At BrickCon, there were sessions specifically for minifigure trading; people have also taken note of the unique barcodes on the back of each package and are bringing in barcode printouts to stores in order to find the minifigures they’re missing; there’s even a Lego barcode scanner for Android phones that that can identify the minifigure packages. However, the clever Lego folks in Denmark are one step ahead: the next series of minifigures will have no bar codes on them.

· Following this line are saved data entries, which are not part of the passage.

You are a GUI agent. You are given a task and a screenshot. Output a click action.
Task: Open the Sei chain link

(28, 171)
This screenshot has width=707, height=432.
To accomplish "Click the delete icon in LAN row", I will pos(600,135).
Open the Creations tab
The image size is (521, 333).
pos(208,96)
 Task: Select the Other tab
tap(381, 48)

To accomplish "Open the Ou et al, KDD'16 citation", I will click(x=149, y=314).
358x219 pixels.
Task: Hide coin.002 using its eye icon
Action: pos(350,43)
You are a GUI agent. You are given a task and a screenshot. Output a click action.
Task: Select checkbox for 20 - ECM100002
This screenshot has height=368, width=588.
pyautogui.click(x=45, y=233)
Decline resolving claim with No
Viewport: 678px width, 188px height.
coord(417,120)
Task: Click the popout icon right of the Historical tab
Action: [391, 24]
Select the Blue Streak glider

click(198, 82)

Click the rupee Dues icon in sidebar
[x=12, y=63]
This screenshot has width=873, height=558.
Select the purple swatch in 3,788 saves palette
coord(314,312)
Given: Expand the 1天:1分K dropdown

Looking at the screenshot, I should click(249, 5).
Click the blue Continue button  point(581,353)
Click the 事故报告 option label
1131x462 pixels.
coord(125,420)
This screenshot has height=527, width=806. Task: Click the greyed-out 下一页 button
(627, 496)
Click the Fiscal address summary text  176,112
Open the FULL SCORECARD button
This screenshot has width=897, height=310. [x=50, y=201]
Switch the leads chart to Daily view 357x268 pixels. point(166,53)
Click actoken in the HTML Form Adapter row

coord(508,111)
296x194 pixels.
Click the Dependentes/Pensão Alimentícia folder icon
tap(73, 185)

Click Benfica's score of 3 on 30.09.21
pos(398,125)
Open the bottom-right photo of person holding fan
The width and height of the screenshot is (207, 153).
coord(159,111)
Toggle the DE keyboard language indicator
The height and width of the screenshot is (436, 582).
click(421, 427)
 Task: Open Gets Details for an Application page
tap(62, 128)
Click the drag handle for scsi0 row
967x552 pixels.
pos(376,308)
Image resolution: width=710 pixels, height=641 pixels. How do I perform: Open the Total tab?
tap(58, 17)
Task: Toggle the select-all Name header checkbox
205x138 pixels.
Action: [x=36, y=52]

I was reminded of the Lego minifigures when I came across the coupon collector’s problem while I was flipping through CLRS. Lego minifigure collectors have the same dilemma; they need to know how many minifigures they need to buy before they can expect to have collected every figure in a series. It turns out that the expected number of purchases, given n distinct items, grows on the order of n log n. Since there are 16 figures in each Lego collectible minifigure series, one can expect to purchase around 55 minifigures before collecting every unique one.

The catch is, according to the talk, Lego didn’t manufacture and release the minifigures with uniform distribution. Apparently, certain minifigures like the popular Spartan Warrior are much more rare and in demand than other minifigures, such as the oft-ridiculed Ringmaster. Nevertheless, even if there was an equal probability of getting each minifigure (1/16), the expected number of minifigures one would need to purchase before collecting 300 Spartan Warriors is 4800. Touche, Lego, touche.